Bisnis.com, JAKARTA -- Komisi Pemberantasan Korupsi mengidentifikasi penggunaan kode atau kata sandi yang digunakan dalam transaksi korupsi di Pasuruan.
Ditemukan istilah "kanjengnya" yang diduga oleh KPK sebagai kode untuk wali kota.
Selain itu, istilah "ready mix", "campuran semen", dan "apel" digunakan sebagai kata ganti dari komitmen fee.
KPK telah menahan empat tersangka kasus Pasuruan selama 20 hari pertama.
Keempat orang tersangka tersebut adalah:
- Wali Kota Pasuruan Setyono
- Staf Ahli atau Pelaksana Harian Kadis PU Kota Pasuruan Dwi Fitri Nurcahyo
- Staf Kelurahan Purutrejo Wahyu Tri Hardianto
- Muhamad Baqir, pihak swasta, pemilik CV. M selaku terduga pemberi
Tersangka Muhamad Baqir ditahan di Rutan Polres Metro Jakarta Selatan, Wahyu Tri Hardianto dan Dwi Fitri Nurcahyo ditahan di Rutan Polres Metro Jakarta Pusat, sedangkan Setyono ditahan di Rutan cabang KPK di Pomdam Jaya Guntur.
Baca Juga
"Diduga Setyono menerima hadiah atau janji dari rekanan atau mitra Pemkot Pasuruan terkait proyek belanja modal gedung dan bangunan pengembangan Pusat Layanan Usaha Terpadu - Koperasi Usaha Mikro Kecil dan Menengah (PLUT--KUMKM) pada dinas Koperasi dan Usaha Mikro di Pemkot Pasuruan dengan sumber dana APBD Tahun Anggaran 2018," ujar Wakil Pimpinan KPK Alex Marwata.

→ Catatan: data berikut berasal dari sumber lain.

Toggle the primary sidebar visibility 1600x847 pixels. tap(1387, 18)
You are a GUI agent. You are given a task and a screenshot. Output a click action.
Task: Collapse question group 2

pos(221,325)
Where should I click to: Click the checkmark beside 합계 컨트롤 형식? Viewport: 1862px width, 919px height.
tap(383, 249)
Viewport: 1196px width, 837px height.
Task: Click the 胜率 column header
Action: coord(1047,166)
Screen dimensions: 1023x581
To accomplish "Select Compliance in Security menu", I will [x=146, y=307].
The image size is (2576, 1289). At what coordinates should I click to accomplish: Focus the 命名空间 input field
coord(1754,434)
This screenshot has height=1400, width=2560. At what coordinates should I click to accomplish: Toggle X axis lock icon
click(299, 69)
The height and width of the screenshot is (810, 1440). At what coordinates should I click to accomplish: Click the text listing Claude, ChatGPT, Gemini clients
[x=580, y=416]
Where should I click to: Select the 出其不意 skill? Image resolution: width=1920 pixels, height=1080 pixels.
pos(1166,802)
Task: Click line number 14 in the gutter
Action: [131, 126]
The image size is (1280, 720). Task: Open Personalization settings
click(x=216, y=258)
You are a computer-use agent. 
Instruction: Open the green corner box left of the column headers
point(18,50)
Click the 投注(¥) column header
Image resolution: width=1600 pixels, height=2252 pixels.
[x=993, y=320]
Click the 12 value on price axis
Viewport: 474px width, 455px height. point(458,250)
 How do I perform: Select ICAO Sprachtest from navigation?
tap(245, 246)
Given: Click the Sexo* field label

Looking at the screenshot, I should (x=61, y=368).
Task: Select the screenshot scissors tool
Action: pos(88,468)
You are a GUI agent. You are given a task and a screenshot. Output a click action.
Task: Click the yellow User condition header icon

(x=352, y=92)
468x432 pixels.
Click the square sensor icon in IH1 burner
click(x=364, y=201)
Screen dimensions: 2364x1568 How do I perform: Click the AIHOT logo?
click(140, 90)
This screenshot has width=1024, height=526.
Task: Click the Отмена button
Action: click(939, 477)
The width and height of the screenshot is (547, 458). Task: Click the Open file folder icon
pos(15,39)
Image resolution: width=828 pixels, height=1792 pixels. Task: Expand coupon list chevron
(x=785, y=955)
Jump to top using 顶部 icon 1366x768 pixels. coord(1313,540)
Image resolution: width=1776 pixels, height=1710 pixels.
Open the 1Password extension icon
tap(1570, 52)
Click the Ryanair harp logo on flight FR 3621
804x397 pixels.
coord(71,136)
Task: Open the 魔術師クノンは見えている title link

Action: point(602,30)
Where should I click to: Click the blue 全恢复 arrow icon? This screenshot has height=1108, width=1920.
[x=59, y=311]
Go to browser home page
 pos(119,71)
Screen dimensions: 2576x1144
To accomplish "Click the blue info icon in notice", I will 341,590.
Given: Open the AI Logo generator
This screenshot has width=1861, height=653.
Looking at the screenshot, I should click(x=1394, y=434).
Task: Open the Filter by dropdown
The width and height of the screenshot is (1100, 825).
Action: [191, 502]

KPK menduga proyek-proyek di lingkungan Pasuruan telah diatur oleh Setyono selaku Wali Kota melalui tiga orang dekatnya dan terdapat komitmen fee antara 5% sampai 7% untuk proyek bangunan dan pengairan.
Dalam perkara ini digunakan istilah "trio kwek kwek" terkait tiga orang kerabat Setyono.
Komitmen fee yang disepakati untuk Setyono adalah 10% dari harga perkiraan sendiri (HPS), yakni Rp2.297.464.000 ditambah 1% untuk kelompok kerja.
Pemberian dilakukan secara bertahap, yaitu 24 Agustus 2018, Muhamad Baqir transfer ke Wahyu Tri Hardianto Rp20 juta (1% untuk Pokja) sebagai tanda jadi.
Pada 4 September 2018, CV. M ditetapkan sebagai pemenang lelang dengan nilai kontrak Rp2.210.266.000.
Pada 7 September 2018, Muhamad Baqir kembali menyetorkan uang tunai kepada Setyono melalui pihak-pihak perantaranya sebesar 5% atau kurang lebih sebesar Rp115 juta.
Sisa komitmen 5% lainnya akan diberikan setelah uang muka termin pertama cair.
Sebagai pihak yang diduga pemberi, Muhamad Baqir disangkakan melanggar Pasal 5 ayat (1) huruf a atau Pasal 13 Undang-Undang No. 31 Tahun 1999 tentang pemberantasan tindak pidana korupsi sebagaimana telah diubah dengan Undang-Undang Nomor 20 tahun 2001.
Sementara itu sebagai pihak penerima Setyono, Dwi Fitri Nurcahyo, dan Wahyu Tri Hardianto disangkakan melanggar Pasal 12 huruf a atau Pasal 12 huruf b atau Pasal 11 Undang-Undang (UU) Nomor 31 Tahun 1999 yang diubah UU Nomor 20 Tahun 2001 tentang Pemberantasan Tindak Pidana Korupsi juncto Pasal 55 Ayat (1) ke-1 KUHP.